Is it really necessary?


----------



## ICP Sux0rZ! (Jan 10, 2005)

240on430 said:


> Is it really necessary?


what do you mean?


----------



## 240on430 (May 3, 2005)

how did i know someone was going to make that post? :givebeer: ...i meant break not beer


----------



## ICP Sux0rZ! (Jan 10, 2005)

haha most people dont realize theres another way to reply, took me awhile to find it out


----------



## Will (Jan 2, 2004)

Short attention span? lol


----------



## AznBoiBryant (Dec 29, 2004)

It might be a style for some...


----------



## Sentrixx (Apr 30, 2002)

240on430 said:


> Is it really necessary?


What about answering a question with a question?


----------



## sukebegigi (Mar 5, 2005)

"why do people always quote the original question in a topic?"


----------



## tom434 (Feb 24, 2005)

240on430 said:


> Is it really necessary?


 what was the question?


----------



## Slayer2003 (Jun 4, 2003)

Will said:


> Short attention span?




Huh? Watchu talkin 'bout?


----------



## Will (Jan 2, 2004)

Yup! Short attention span. See what I mean? lol :crazy:


----------



## pete? (Jul 6, 2004)

if they are close to being the first person posting they wont normally quote it. but if it is a long thread and they wish to answer the origonal question (not one of the questions after the thread has taken a horrible turn for the worst) then it makes sence to quote.


----------



## Tavel (Aug 21, 2004)

pete? said:


> if they are close to being the first person posting they wont normally quote it. but if it is a long thread and they wish to answer the origonal question (not one of the questions after the thread has taken a horrible turn for the worst) then it makes *sence* to quote.
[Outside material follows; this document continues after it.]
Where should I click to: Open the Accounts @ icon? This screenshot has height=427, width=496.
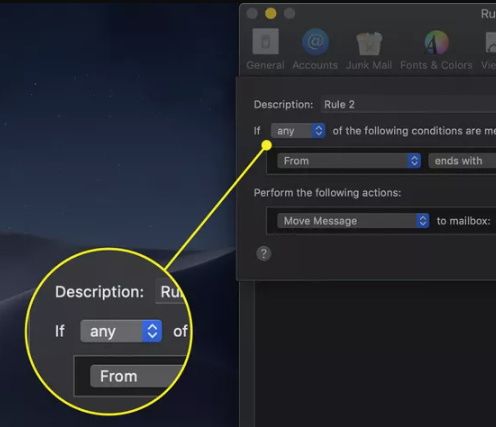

it also works well for pointing out spelling errors and the like :jump:


----------



## pete? (Jul 6, 2004)

Tavel said:


> it also works well for pointing out spelling errors and the like :jump:


yes it does.


----------



## Rain-Xx (Jul 29, 2002)

I'm with Pete?

A lot of threads go slightly off topic after a while (such as a member compares their tires with the thread starter's tires, and a couple people ask him about his car) so it's sometimes a good idea to make sure it's clear you're answering the original question.


----------



## tom434 (Feb 24, 2005)

pete? said:


> yes it does.


 huh repete naaaaaaaaaaaaaaa


----------



## RBI*04 (Sep 10, 2004)

240on430 said:


> Is it really necessary?


yes...........


----------